A construção da Nova Ponte do Guaíba aliviará congestionamentos para quem já utiliza a ponte antiga diariamente. Todo o fluxo de carros que atualmente fica parado esperando a ponte baixar vai ser desviado para nova ponte fazendo com que diminua os períodos de congestionamentos, prometem, pois, a nova estrutura terá altura suficiente para os navios.

Segundo informações publicadas no site oficial da obra, a ponte contará com uma largura de 28 metros nos vãos principais, a pista vai conter duas faixas com acostamento e refúgio central, mas não incluíram ciclovia no projeto. A extensão do empreendimento é de 2,9 quilômetros, mas com um total de 7,3 quilômetros em obras de artes especiais, que seria o alargamento da ponte do Saco da Alemoa, viadutos e elevadas.

Conforme informações da assessoria da empresa Triunfo Concepa, a antiga ponte do Guaíba encerra o contrato no dia 3 de julho de 2018 e não tem previsão de renovação. A nova ponte segue tendo como consórcio a construtora Queiroz Galvão AS e EGT Engenharia Ltda.

A construtora Queiroz Galvão

Fruto de uma campanha política para a reeleição da ex presidenta Dilma Rousseff em 2014, a obra é uma das 14 que ainda não foram concluídas pela construtora Queiroz Galvão no Brasil.

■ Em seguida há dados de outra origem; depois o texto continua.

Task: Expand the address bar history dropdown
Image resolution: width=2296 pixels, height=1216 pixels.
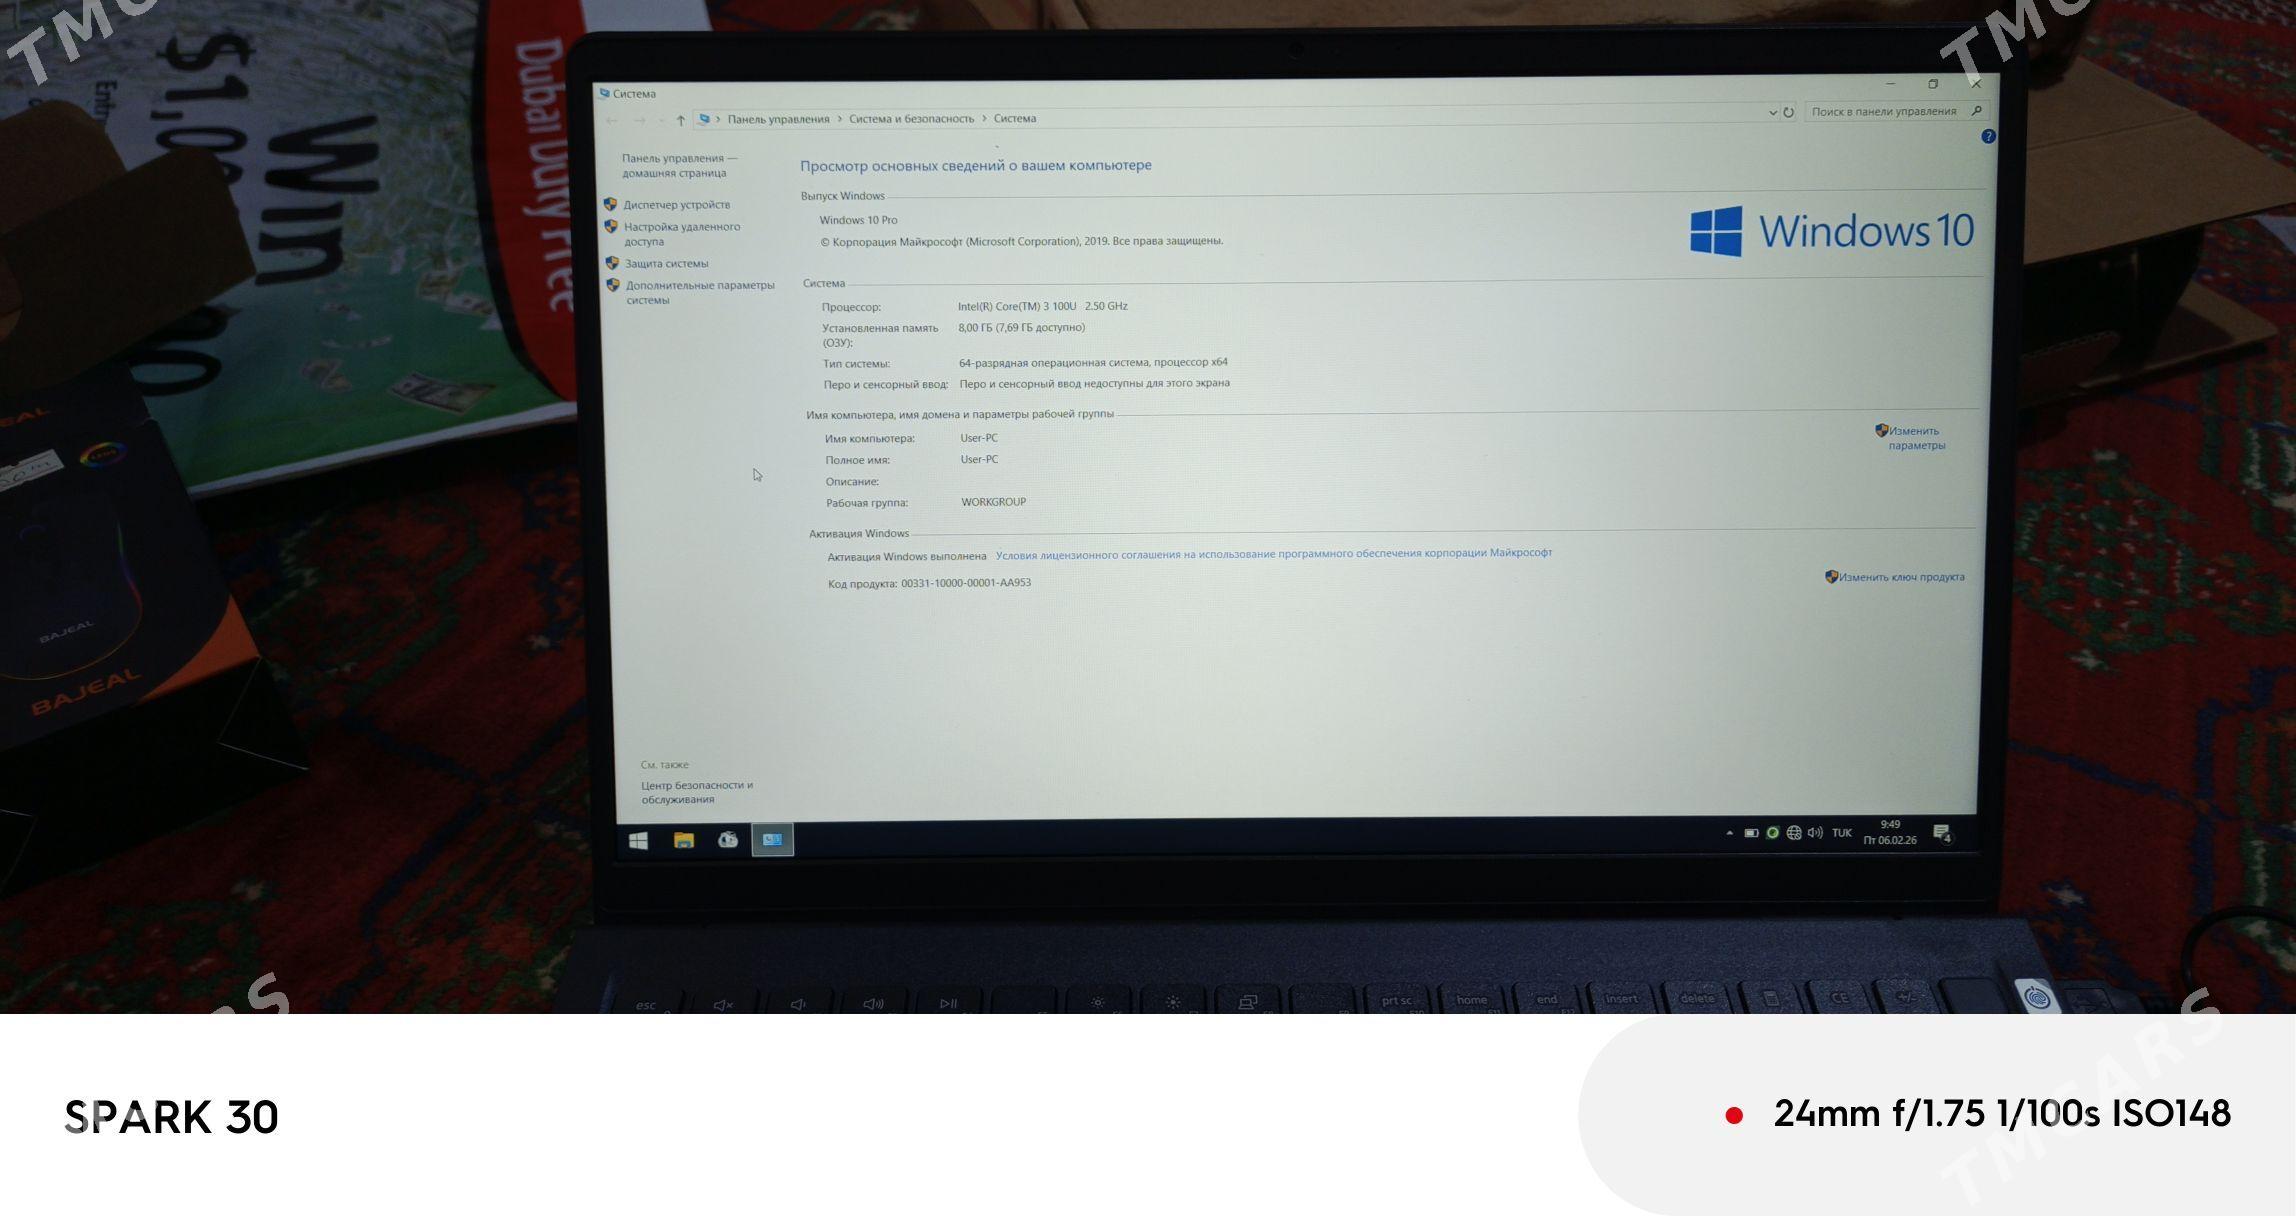Action: 1773,113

A construtora que faz parte de mais de 20 obras no país, foi proibida pelo Tribunal de Contas do Estado a fazer qualquer tipo de contrato com o governo por 5 anos, devido a quantidade de atos irregulares cometidos em atuação. Investigada desde 2016, por fazer parte de um cartel de construtoras, a empresa também é acusada de lavagem de dinheiro e corrupção.

Dados baseados nas informações disponíveis no site da Queiroz Galvão

Outras oito obras seguem sendo construídas com atraso no país, e cinco estão paradas por falta de recursos ou até mesmo por intervenção do governo. Entre elas está a Usina de Belo Monte, conhecida pelo rastro do impacto ambiental que deixou na Amazônia.

Memorial: driblando o tráfico

Conseguimos o contato de uma moradora na Ilha dos Marinheiros através da nossa primeira fonte, Ana Carolina Pinheiro, estudante de jornalismo da UniRitter que já tinha passado por um caminho muito parecido do nosso no início da obra ao fazer uma reportagem sobre a comunidade. Porém, para que a moradora Jeannifer nos recebesse na Ilha foi um trabalho árduo.

A Ilha dos Marinheiros estava sendo tomada pelo tráfico de drogas e consequentemente não poderíamos entrar lá. Fizemos primeiro contato com ela através do Facebook e ela sempre se mostrou disposta a ajudar e nos acompanhar na nossa visita. Após duas semanas que contatei pela primeira vez Jeannifer, chegou a notícia que um dos traficantes da Ilha havia sido preso, assim possibilitando a nossa visita até a Ilha.

Contudo, mesmo que a Ilha estivesse mais em paz em relação ao tráfico no momento, Jeannifer recomendou por segurança que não andássemos a mostra com celulares, máquinas fotográficas ou qualquer outro tipo de aparelho eletrônico que poderia capturar imagens da comunidade, pois alguns moradores da ilha poderiam ficar incomodados e receosos. As recomendações eram para que apenas retirássemos o aparelho fotográfico de dentro do case ou mochila quando chegássemos em alguma casa para fazer a entrevista com os moradores, se eles autorizassem imagens.

A visita acabou sendo tranquila e acolhedora. Os moradores nos receberam de portas abertas e dispostos a responder todas as questões propostas. O clima na comunidade estava harmônico desde nossa chegada até nossa partida. Jeannifer nos mostrou todos os cantos da Ilha importantes para nossa reportagem, inclusive nos levou até o outro lado da ponte, local onde está previsto o reassentamento das famílias.

Já o contato com os órgãos responsáveis foi um pouco mais difícil, apesar de solícitos, muitas dúvidas ficaram perdidas entre o empurra-empurra de obrigações. O Consórcio Ponte do Guaíba passava para o DNIT e ele para a Fepam, criando um ciclo de incertezas. Sentimos um pouco do que os moradores têm sentido desde o início das obras.

Reportagem produzida na disciplina Gestão da Informação: Cidades e Esportes do curso de Jornalismo do Centro Universitário Ritter dos Reis (UniRitter) campus Fapa. Supervisão: Prof. Roberto Villar Belmonte.